Steve Lewis, 55, is one of the state's foremost cavers. In his 23 years as an explorer, 16 with the Tongass Cave Project, Lewis has measured and mapped many of the 500-plus known caves in Southeast Alaska. He is also an expert on karst.

The term karst refers to landscape that forms in areas of water-soluble bedrock-in Southeast Alaska, typically limestone. Karst is distinguished by caves, pits, sink-holes and underground water drainage. As water eats away at rock, it begins to punch small holes. Over time, this process carves passages.

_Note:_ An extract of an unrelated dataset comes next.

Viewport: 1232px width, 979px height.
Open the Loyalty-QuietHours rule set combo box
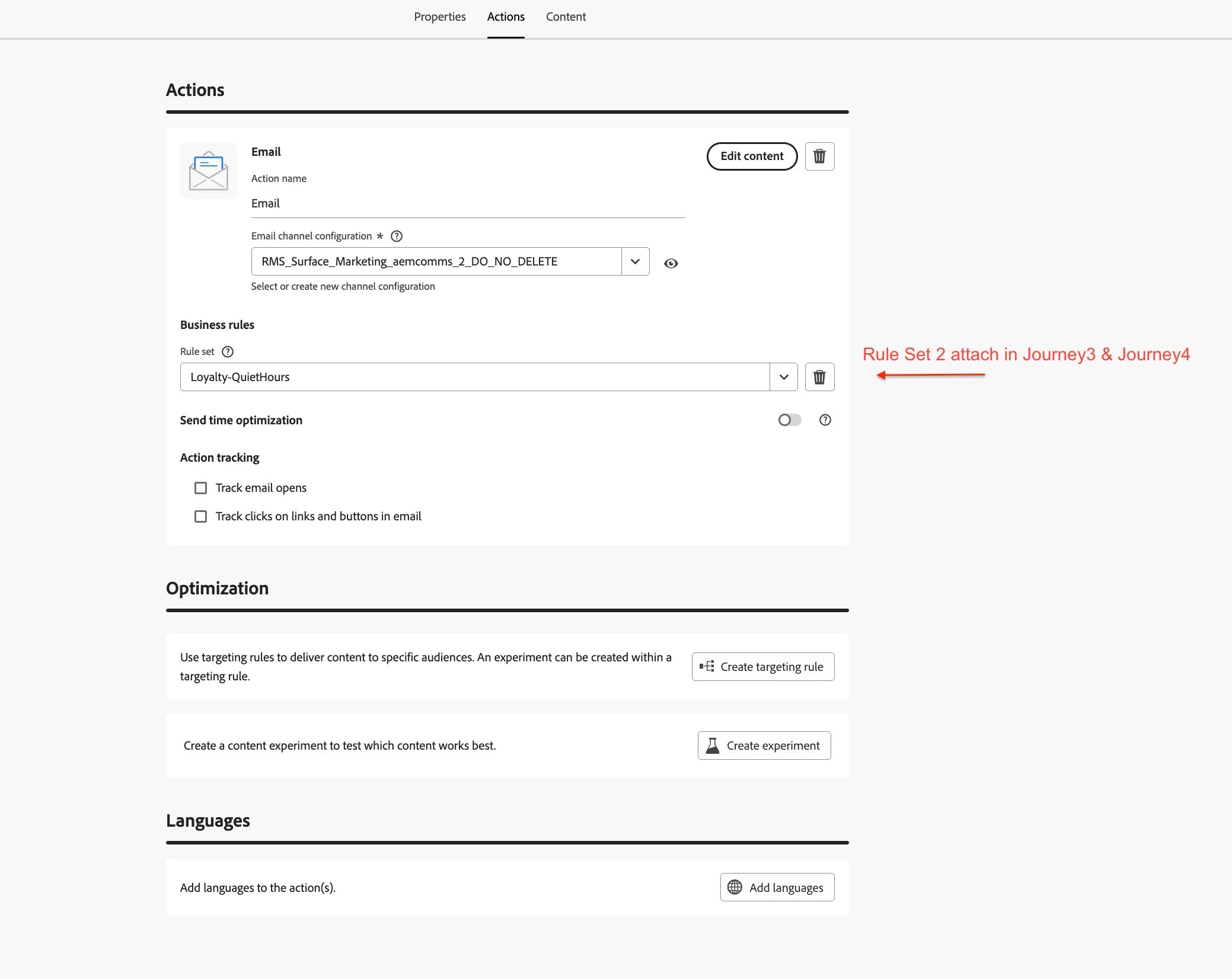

"It's like dripping water onto a giant sugar cube," Lewis said, steering us into a small cove on northern Chichagof Island.

Limestone is especially soluble. Even rainwater will dissolve it; muskeg and forest soil run-off can be extremely acidic. This hastens the creation of limestone caves in boggy or wooded areas-Southeast Alaska is both.

"Of course, the dissolved limestone makes karst-fed streams less acidic," Lewis said. "There's usually lots of salmon."

He wasn't kidding. We anchored near the mouth of one such stream thick with sockeye, the bank covered in scales and entrails. It stank like a processing plant.

Lewis gestured up the shoreline into the trees, I thought pointing out a bear. But he indicated something else-a sharp change in vegetation, dark forest on one side, bramble on the other.

"That's a clear-cut," Lewis said, and led us upstream along an extremely primitive trail-bear-made, I later found out.

While most forests in Southeast Alaska suffer poor drainage, he explained, karstland forests sit on a huge colander. Better drainage makes for larger trees. Not surprisingly, karst areas in the Tongass have been heavily harvested.

"And because the soil is so thin, it's hard to re-grow trees in karst areas," he said. Underbrush, however, thrives. Our cave was on the clear-cut side-it took an hour to walk a mile.

Prince of Wales Island boasts the region's best-known and most extensively explored karstlands. It is home to El Capitan Cave, Alaska's longest cave, and El Capitan Pit, the deepest limestone pit in the U.S. Along with Cavern Lake Cave, also on Prince of Wales, El Capitan is one of only two karstland caves in the Tongass National Forest designated for public access.

"Karst on Prince of Wales has felt the biggest impact of logging," Lewis said. We had reached our cave's "entrance"-a muddy chute descending steeply into darkness.

Steve Lewis doesn't "spelunk," he explained as he prepared helmets, headlamps, ropes, first-aid gear, and most importantly, pepper spray. It was hard to tell whether the splashes from the pool below were sockeye or something feeding on them.

"Spelunking is a bunch of guys blundering around with a six-pack," Lewis said, nimbly lowering himself down the same line I slithered on my belly. "This is caving."

The karst was spectacular. The limestone had become marble, sparkling bands of white, black and grey as slippery as any wet marble floor, and deeply pitted.

"See how fragile it is?" Lewis said. I'd stumbled, accidentally chipping a small piece.

To be fair, karst is under constant destruction. But over-harvesting kastland can speed natural erosion, sometimes rapidly. Later, inside a different part of the cave, Lewis motioned to a screw imbedded in the limestone to measure how quickly it is dissolving. In some parts of Southeast, this can be more than a half-inch each decade.

Meanwhile, above ground, the rain picked up. Previously dry spots suddenly filled mid-calf with water. Along with loose rock and hypothermia, flash flooding represents a major danger of caving in Southeast Alaska.

"We should go," Lewis said, pointing to a band of gunk-a recent water line- just inches from the cave's ceiling. I didn't argue.

Before we pulled anchor, Lewis wanted to be sure I understood that he wasn't against logging.

He simply favors better management practices. Chief among these: adopting statewide guidelines protecting karst-similar to those implemented by the Tongass National Forest-which would protect caves on private lands.

"We just have to be responsible," Lewis said.

And then we were off to his other job-photo-ID'ing humpback whales for the University of Alaska Southeast, Sitka.

 

Geoff Kirsch is a freelance writer living in Sitka, Alaska.